Description of the task: If a line in the entries below contains "agent", copy it.

Records:
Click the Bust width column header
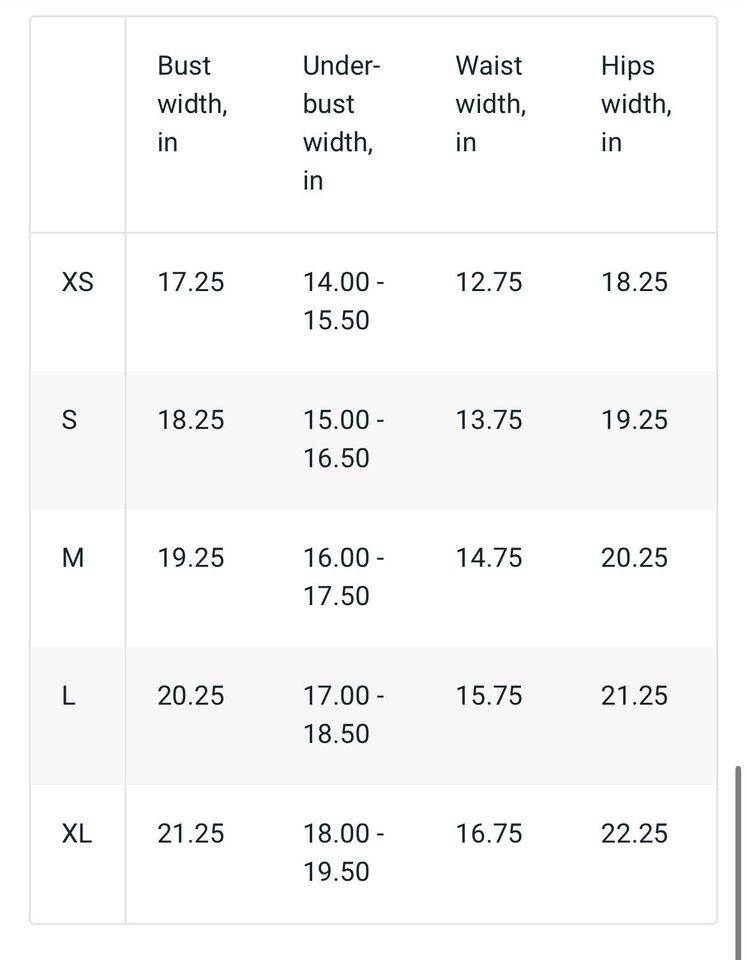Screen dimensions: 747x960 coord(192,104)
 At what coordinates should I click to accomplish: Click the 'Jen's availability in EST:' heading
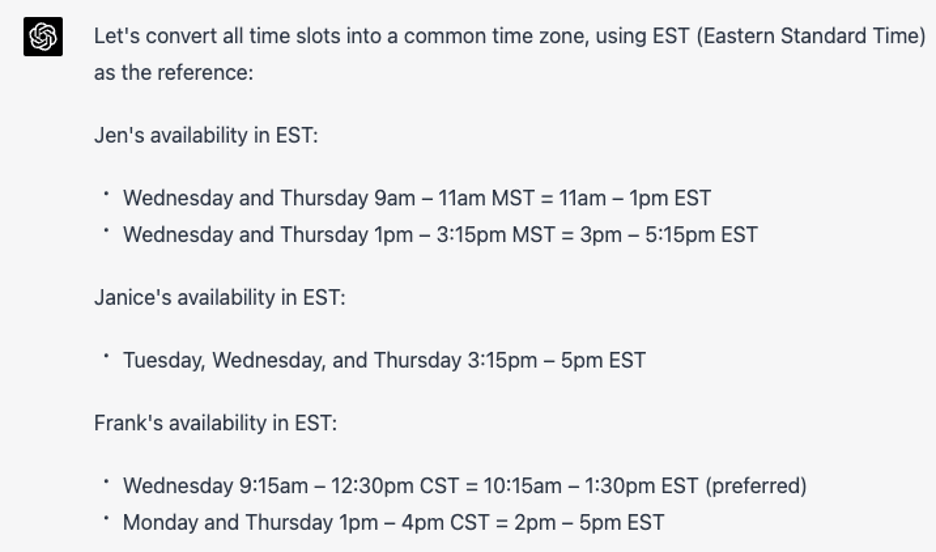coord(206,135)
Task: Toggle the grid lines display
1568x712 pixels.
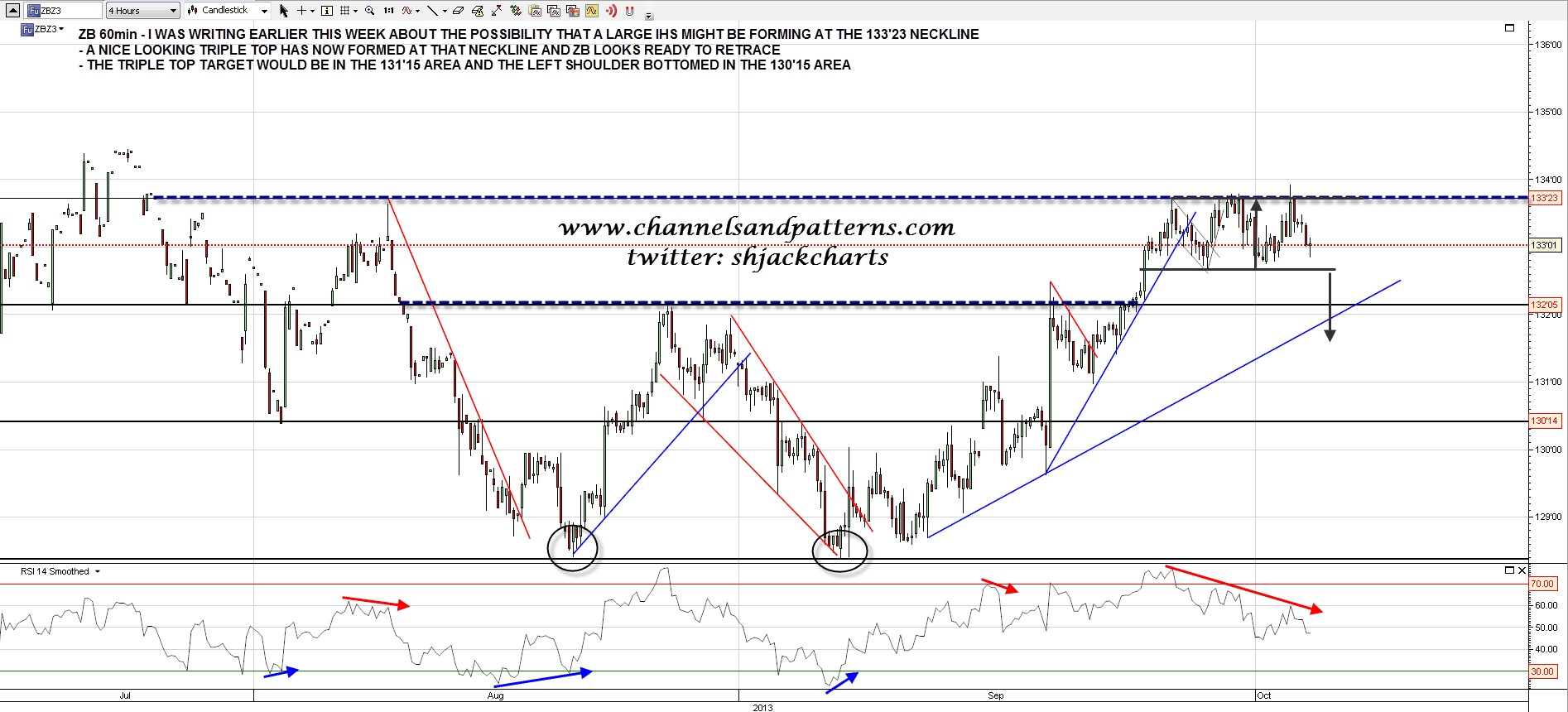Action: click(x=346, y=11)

---

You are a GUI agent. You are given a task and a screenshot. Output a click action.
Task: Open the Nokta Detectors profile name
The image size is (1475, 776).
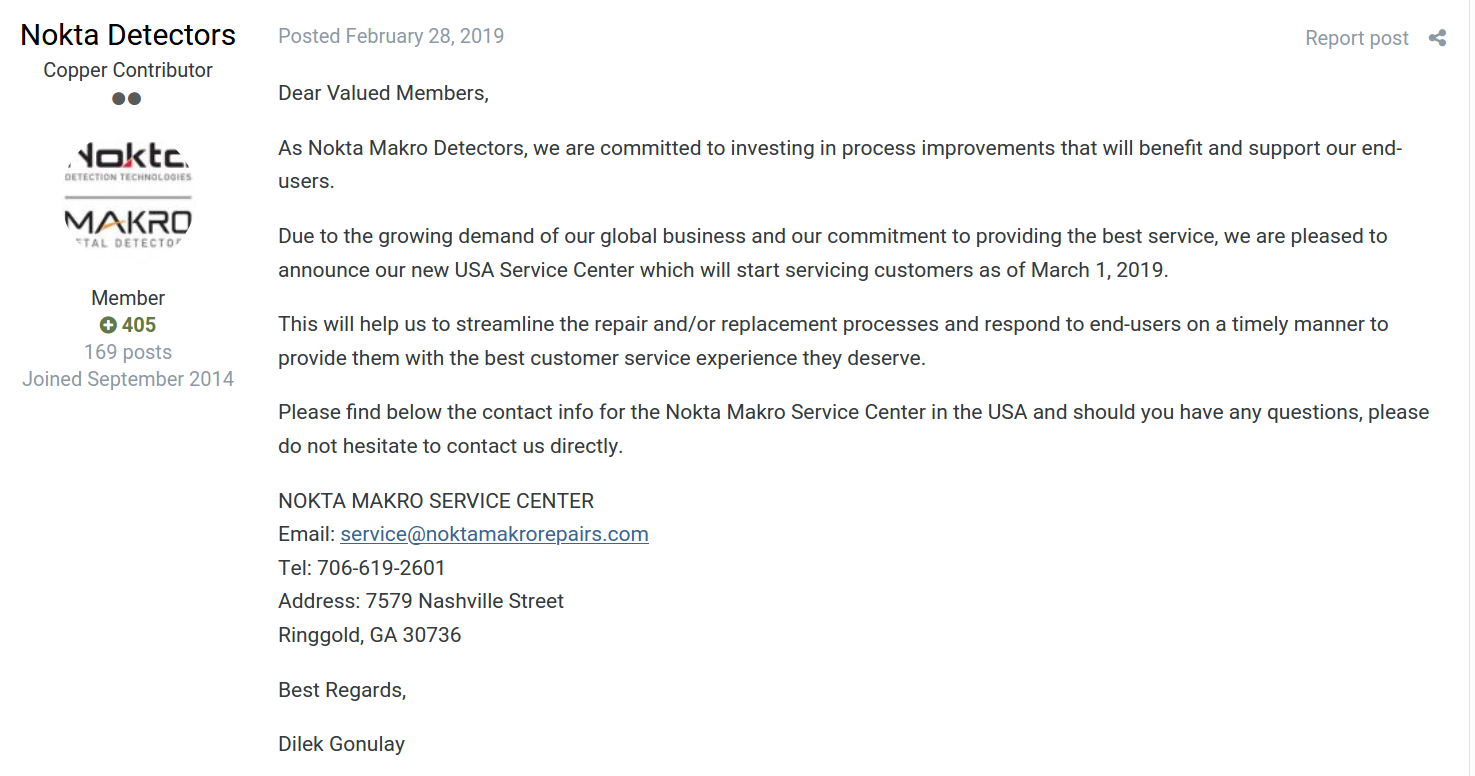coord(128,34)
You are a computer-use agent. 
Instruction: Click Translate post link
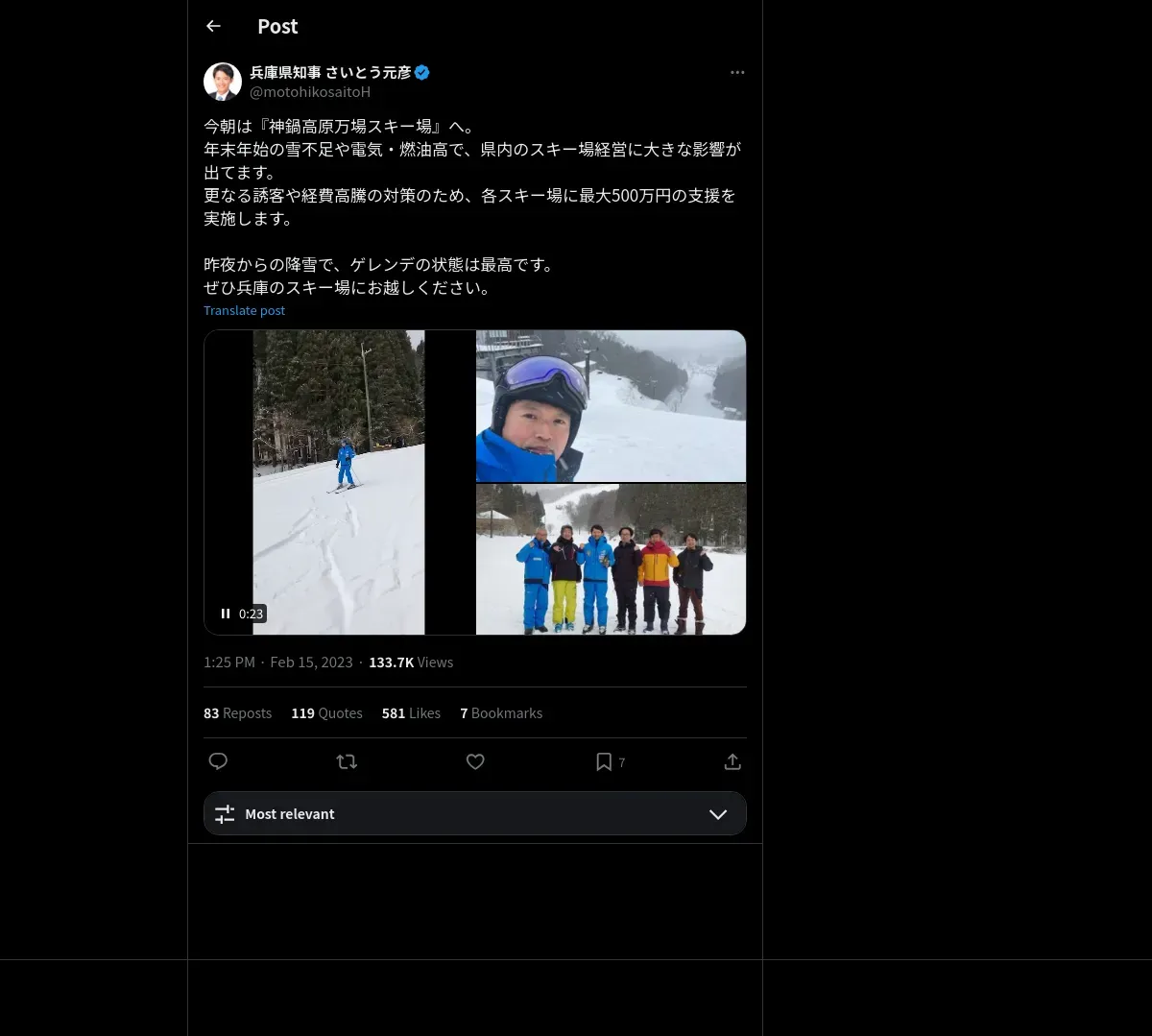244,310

Written reply:
You are a GUI agent. You are given a task and a screenshot. Output a click action.
You are a computer-use agent. 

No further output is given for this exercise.